Excerpt to read:
What is precision medicine?

Cancers are all different. In fact, every child’s cancer is unique, just as every child is unique. This means that two children who have the same type of cancer and show the same symptoms may respond very differently to the same treatment.

Doctors and scientists often use the term ‘precision medicine’ when they are talking about basing patient care on genetic factors – for example, treating a patient with a therapy that specifically targets a particular genetic alteration found in that patient’s genome that is driving the cancer.

Another term which tends to be used interchangeably with ‘precision medicine’ is ‘personalised medicine’. For The Zero Childhood Cancer Program the term ‘precision’ is considered much more accurate.

How does precision medicine work?

Extracted material:
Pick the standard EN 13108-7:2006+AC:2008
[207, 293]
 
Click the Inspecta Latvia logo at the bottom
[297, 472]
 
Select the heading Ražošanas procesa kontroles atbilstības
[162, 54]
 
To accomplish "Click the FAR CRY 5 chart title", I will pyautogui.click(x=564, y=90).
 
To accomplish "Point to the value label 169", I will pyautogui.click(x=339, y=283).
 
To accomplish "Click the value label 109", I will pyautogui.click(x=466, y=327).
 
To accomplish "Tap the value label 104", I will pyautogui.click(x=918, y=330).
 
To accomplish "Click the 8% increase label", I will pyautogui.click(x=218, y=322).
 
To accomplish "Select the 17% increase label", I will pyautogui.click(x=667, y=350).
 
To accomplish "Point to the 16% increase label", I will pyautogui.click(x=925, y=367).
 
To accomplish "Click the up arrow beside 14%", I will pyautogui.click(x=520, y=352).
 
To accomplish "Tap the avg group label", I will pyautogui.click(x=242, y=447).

--

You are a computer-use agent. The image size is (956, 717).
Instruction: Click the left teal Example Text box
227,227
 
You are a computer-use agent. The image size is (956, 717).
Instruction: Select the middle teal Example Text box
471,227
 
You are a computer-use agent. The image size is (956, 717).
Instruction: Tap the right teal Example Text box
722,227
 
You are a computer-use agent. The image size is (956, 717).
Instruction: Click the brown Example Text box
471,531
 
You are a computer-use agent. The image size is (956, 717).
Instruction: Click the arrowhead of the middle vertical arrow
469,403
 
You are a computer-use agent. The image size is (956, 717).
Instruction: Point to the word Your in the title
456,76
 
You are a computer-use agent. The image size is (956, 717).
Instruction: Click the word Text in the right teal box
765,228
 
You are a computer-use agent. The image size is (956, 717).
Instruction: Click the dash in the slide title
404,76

Exercise: Write out the passage on precision medicine, from "Doctors and scientists" up to and including "much more accurate.". The records are not used for anything here.

Output below:
Doctors and scientists often use the term ‘precision medicine’ when they are talking about basing patient care on genetic factors – for example, treating a patient with a therapy that specifically targets a particular genetic alteration found in that patient’s genome that is driving the cancer.

Another term which tends to be used interchangeably with ‘precision medicine’ is ‘personalised medicine’. For The Zero Childhood Cancer Program the term ‘precision’ is considered much more accurate.